In case that is not reasuring enough for you, read Nick Turse’s report today on how our tax dollars buy the helicopters and bullets being used right now against the pro-democracy activists of Bahrain:
According to data from the Defense Security Cooperation Agency, the branch of the government that coordinates sales and transfers of military equipment to allies, the US has sent Bahrain dozens of “excess” American tanks, armored personnel carriers, and helicopter gunships. The US has also given the Bahrain Defense Force thousands of .38 caliber pistols and millions of rounds of ammunition, from large-caliber cannon shells to bullets for handguns. To take one example, the US supplied Bahrain with enough .50 caliber rounds—used in sniper rifles and machine guns—to kill every Bahraini in the kingdom four times over. The Defense Security Cooperation Agency did not respond to repeated requests for information and clarification.
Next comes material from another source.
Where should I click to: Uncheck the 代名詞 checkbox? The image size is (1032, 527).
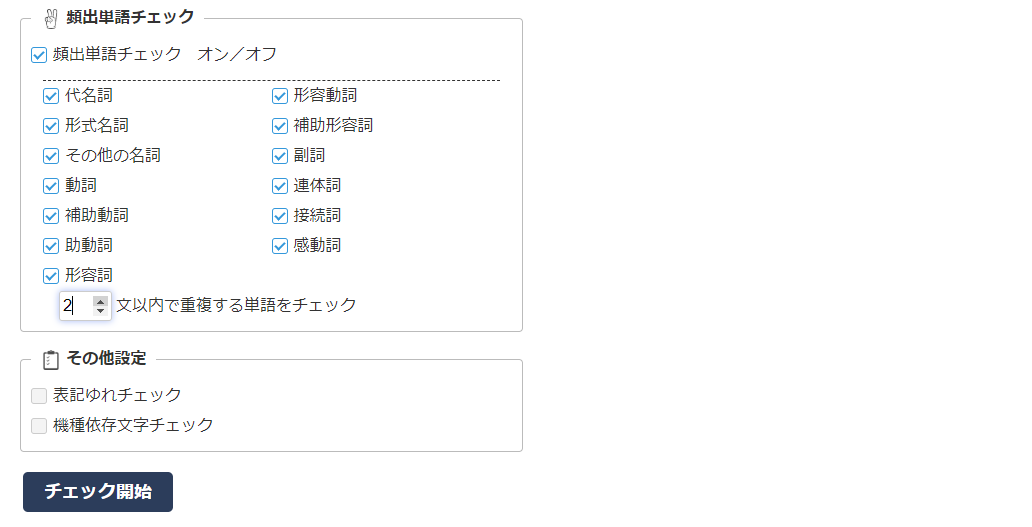(51, 97)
In addition to all these gifts of weaponry, ammunition, and fighting vehicles, the Pentagon in coordination with the State Department oversaw Bahrain’s purchase of more than $386 million in defense items and services from 2007 to 2009, the last three years on record. These deals included the purchase of a wide range of items from vehicles to weapons systems. Just this past summer, to cite one example, the Pentagon announced a multimillion-dollar contract with Sikorsky Aircraft to customize nine Black Hawk helicopters for Bahrain’s Defense Force.